A Prefeitura de São José deu um passo significativo na gestão urbanística com a publicação do Decreto nº 24.468/2026. Este novo regulamento detalha a aplicação da Outorga Onerosa do Direito de Construir (OODC) e da Outorga Onerosa de Alteração de Uso (OOAU), instrumentos fundamentais previstos no Plano Diretor Municipal. A iniciativa visa estabelecer diretrizes claras para proprietários e empreendedores que buscam obter potencial construtivo adicional ou modificar o uso de seus imóveis em áreas permitidas pela legislação. A medida abrange desde a forma de cálculo e cobrança até a destinação dos recursos financeiros gerados por essas operações.

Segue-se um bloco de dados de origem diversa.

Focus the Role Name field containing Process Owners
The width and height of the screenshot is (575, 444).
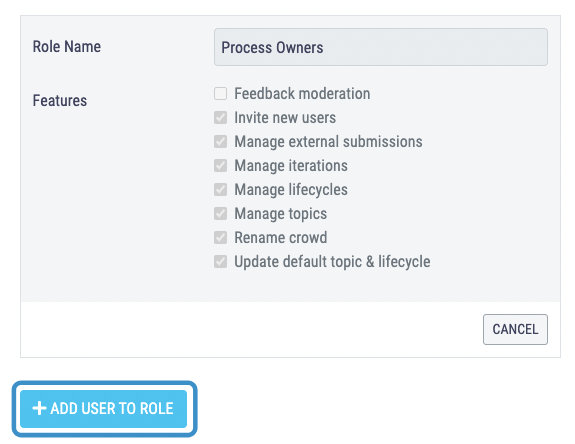click(x=381, y=47)
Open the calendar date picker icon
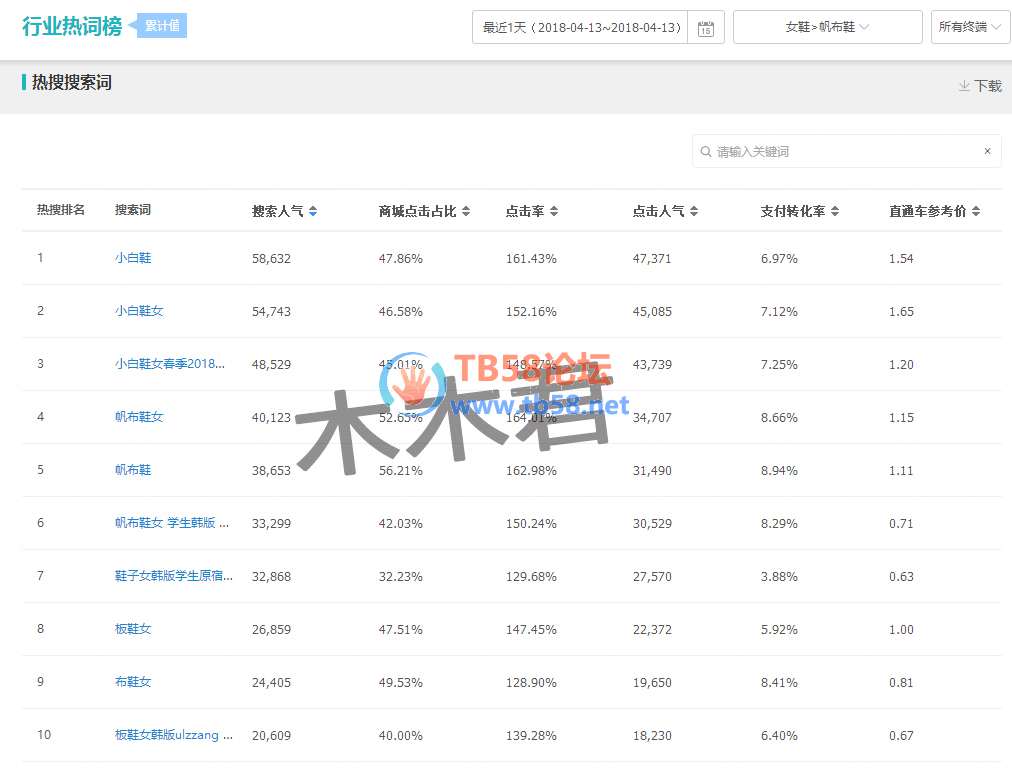This screenshot has height=769, width=1012. (706, 28)
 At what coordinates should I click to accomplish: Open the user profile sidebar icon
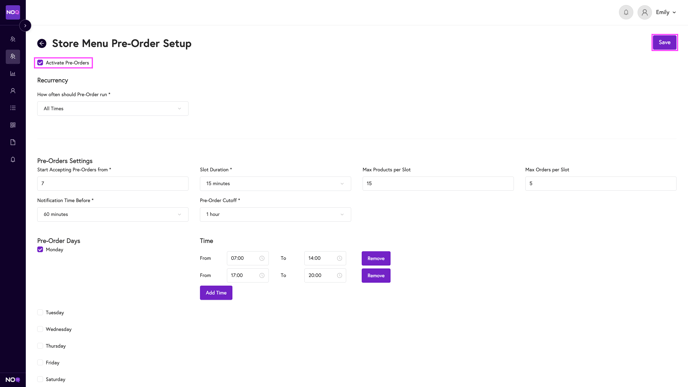[x=13, y=91]
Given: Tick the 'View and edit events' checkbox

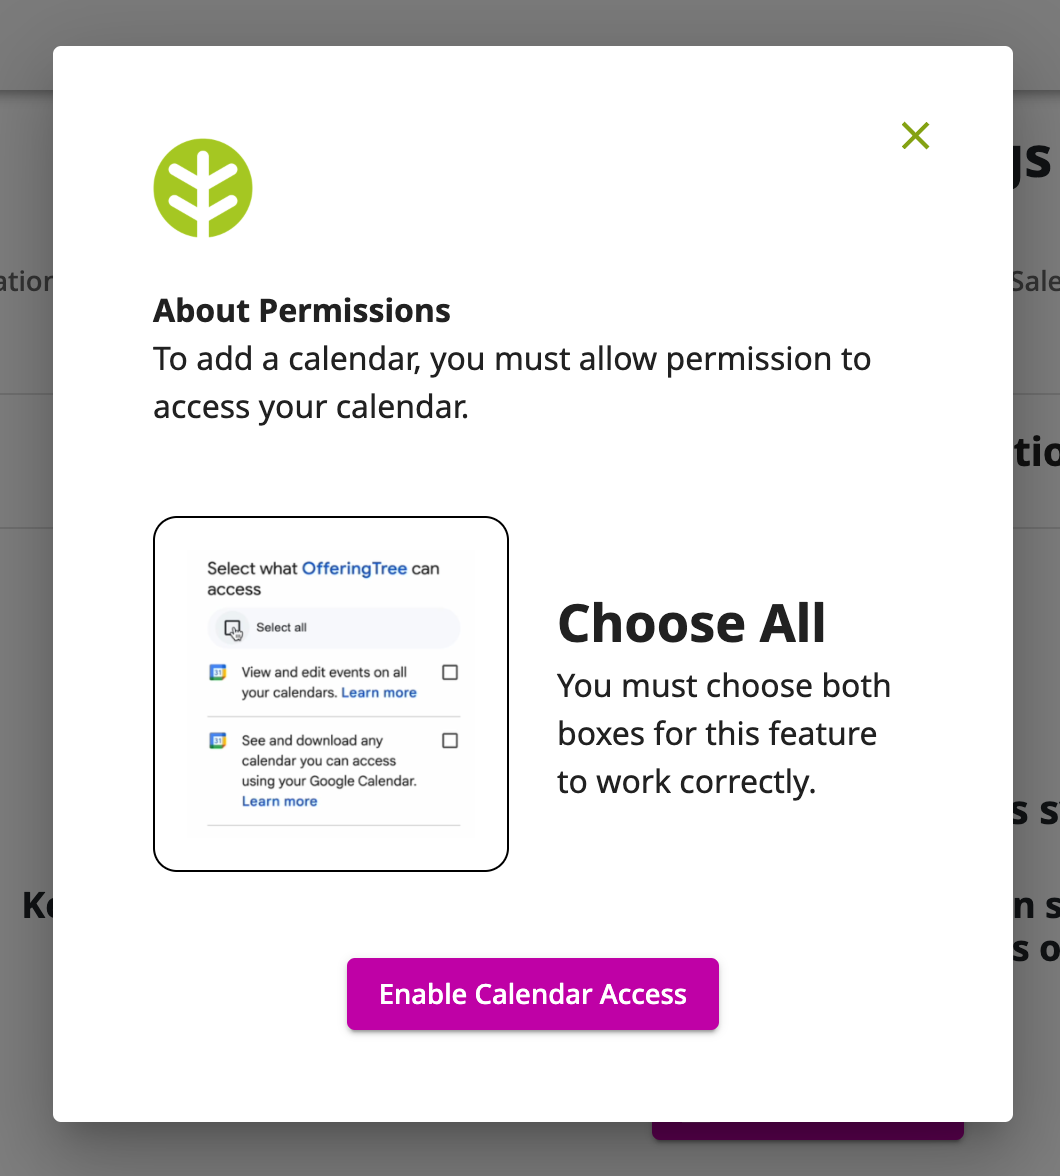Looking at the screenshot, I should [x=450, y=673].
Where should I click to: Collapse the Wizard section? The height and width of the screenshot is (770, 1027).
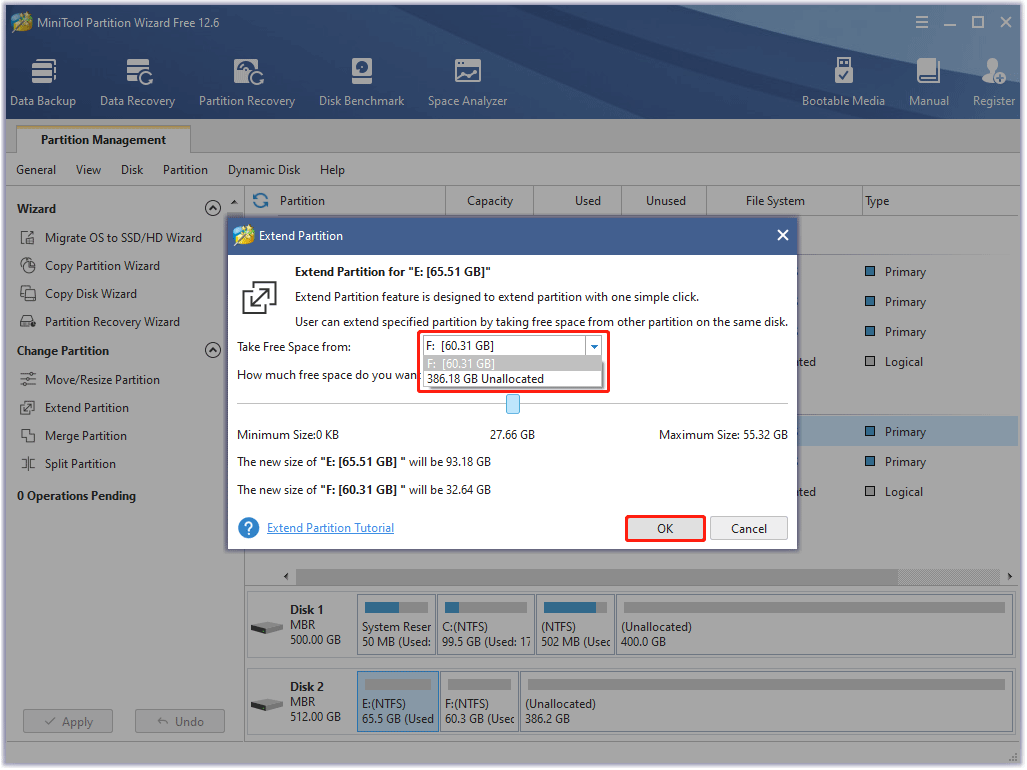click(213, 208)
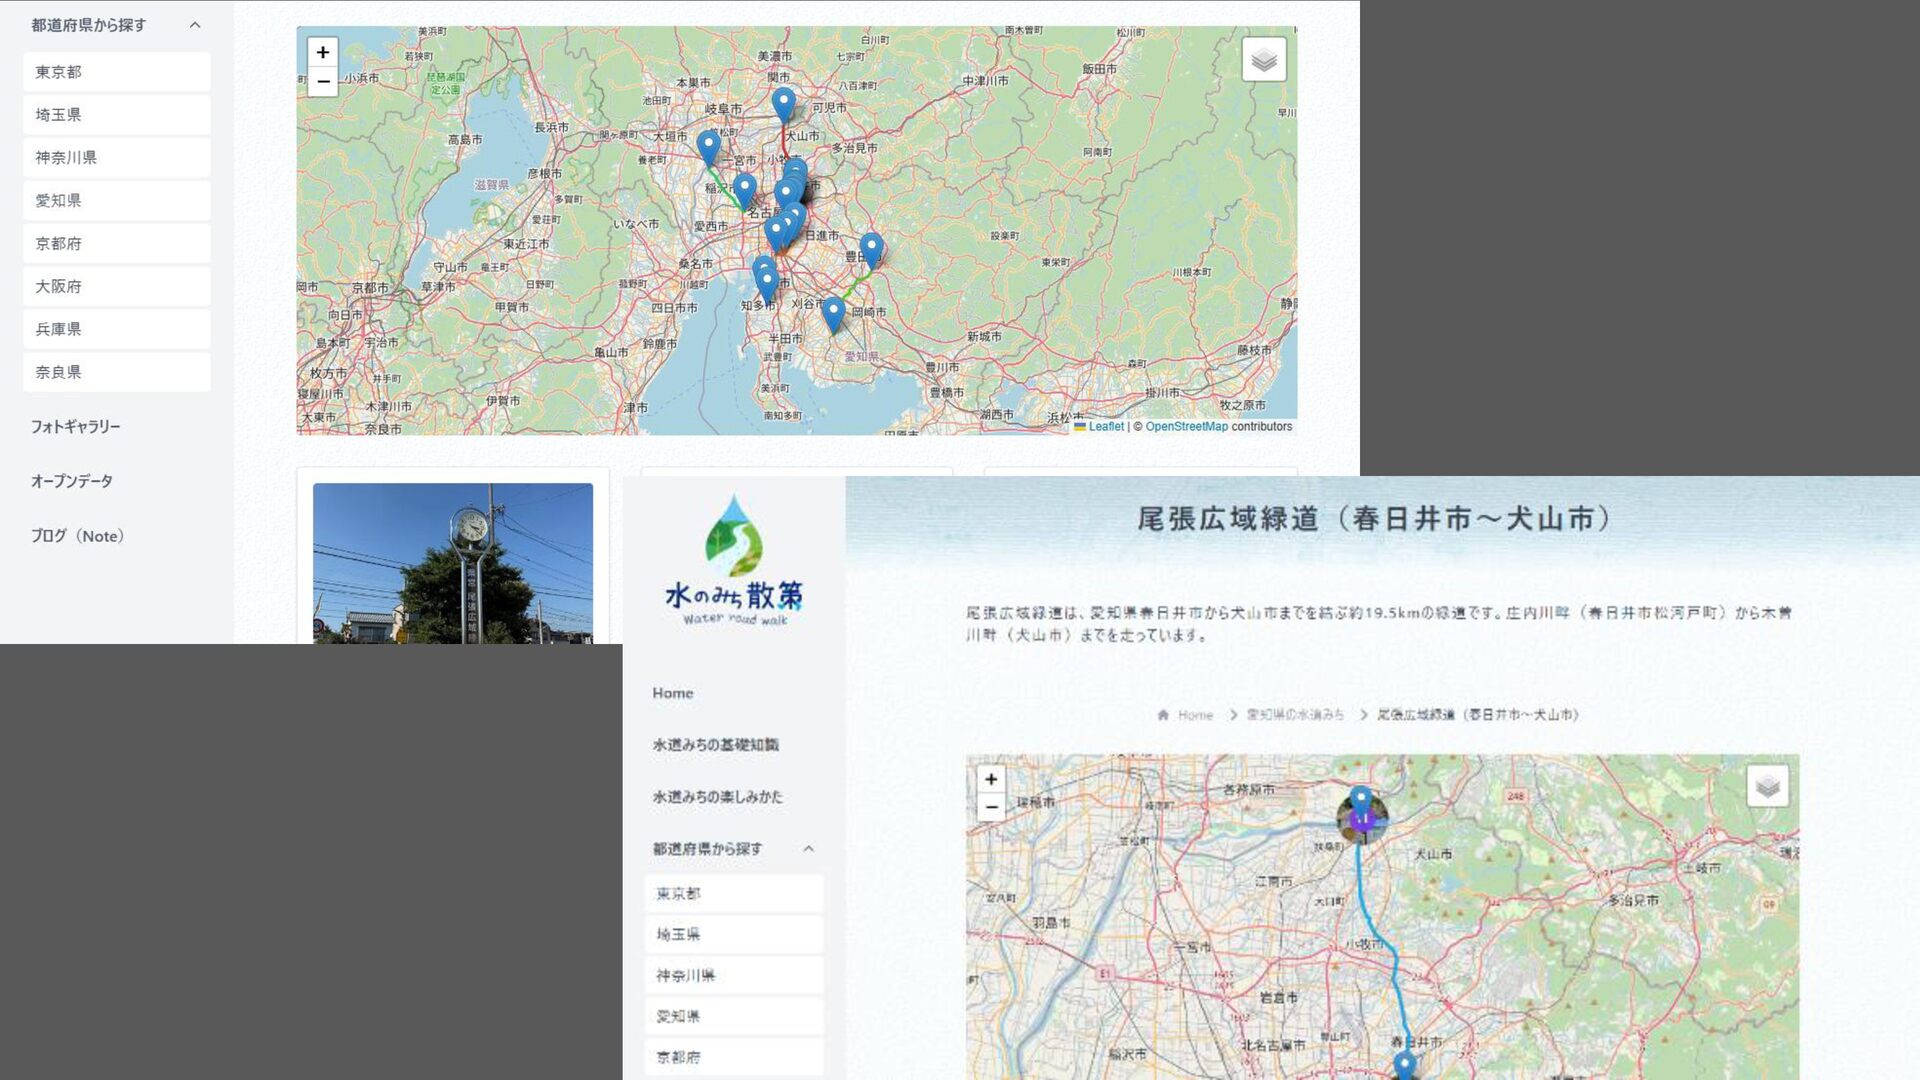The width and height of the screenshot is (1920, 1080).
Task: Open the lower map's layers control
Action: click(x=1767, y=787)
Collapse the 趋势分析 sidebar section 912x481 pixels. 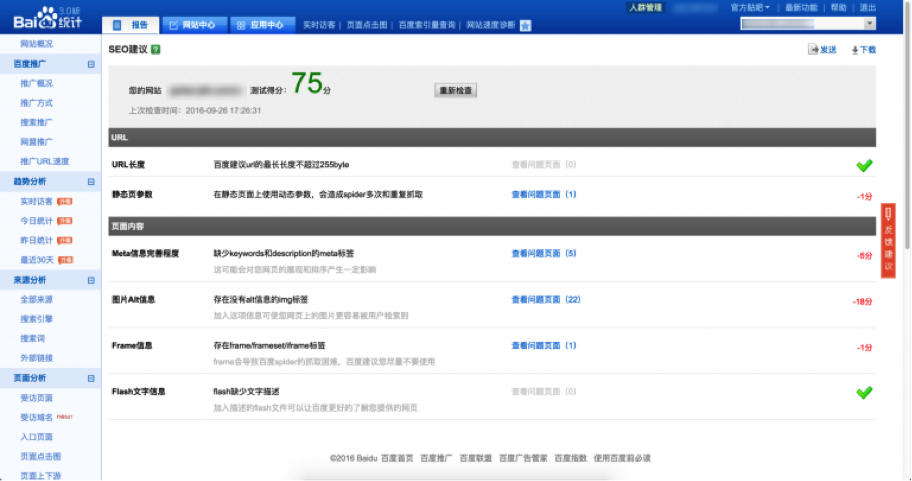[x=91, y=182]
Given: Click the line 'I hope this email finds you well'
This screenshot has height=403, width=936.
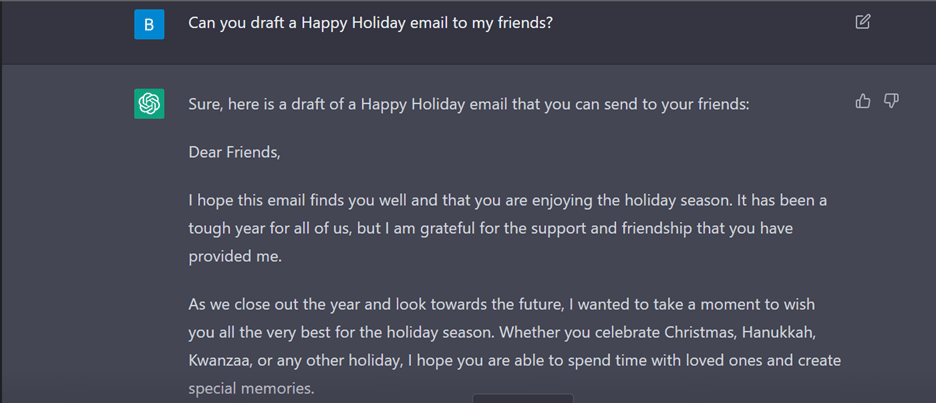Looking at the screenshot, I should (x=508, y=201).
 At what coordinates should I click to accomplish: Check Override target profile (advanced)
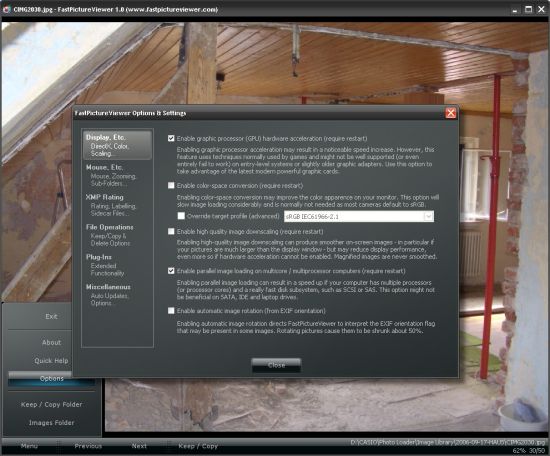click(181, 216)
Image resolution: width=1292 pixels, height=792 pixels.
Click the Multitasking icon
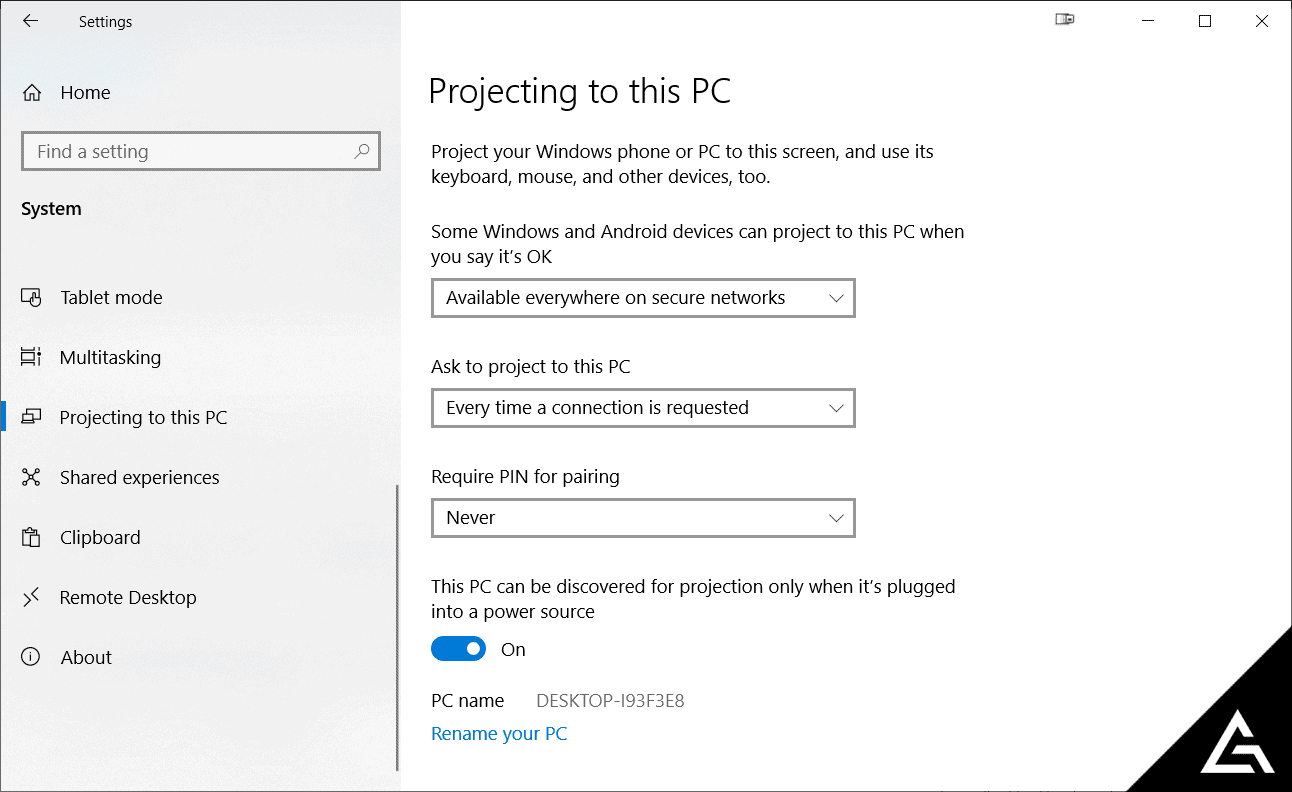pyautogui.click(x=31, y=357)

O processo para a solicitação da outorga onerosa será integrado ao pedido de alvará de construção ou loteamento, devendo ser apresentado junto à Secretaria de Urbanismo e Serviços Públicos (Susp). O cálculo da contrapartida financeira para o direito de construir será baseado no Custo Unitário Básico (CUB) da construção civil, variando conforme a destinação do empreendimento (residencial, comercial ou mista). Já para a alteração de uso, a referência será de 5% do valor venal do terreno.
A regulamentação introduz incentivos para o pagamento à vista, oferecendo descontos progressivos que podem chegar a 30% para valores mais elevados. Para aqueles empreendimentos cujas contrapartidas ultrapassem 500 CUBs, será possível o parcelamento em até 36 vezes, mediante a assinatura de um termo de compromisso. Essa flexibilidade busca facilitar a viabilização de projetos e, ao mesmo tempo, garantir a arrecadação de fundos para o desenvolvimento municipal.
Todos os recursos arrecadados com a aplicação da outorga onerosa serão direcionados para o Fundo Municipal de Urbanismo e Serviços Públicos. Esse fundo será utilizado para investimentos em infraestrutura urbana, mobilidade, equipamentos públicos e outras melhorias essenciais, conforme delineado no Plano Diretor. Adicionalmente, o decreto abre a possibilidade de substituição da contrapartida financeira por investimentos diretos que beneficiem a cidade, como a doação de áreas ou a execução de obras públicas. Uma comissão intersecretarial será responsável por definir as prioridades de investimento, assegurando a transparência e o retorno dos recursos para a população.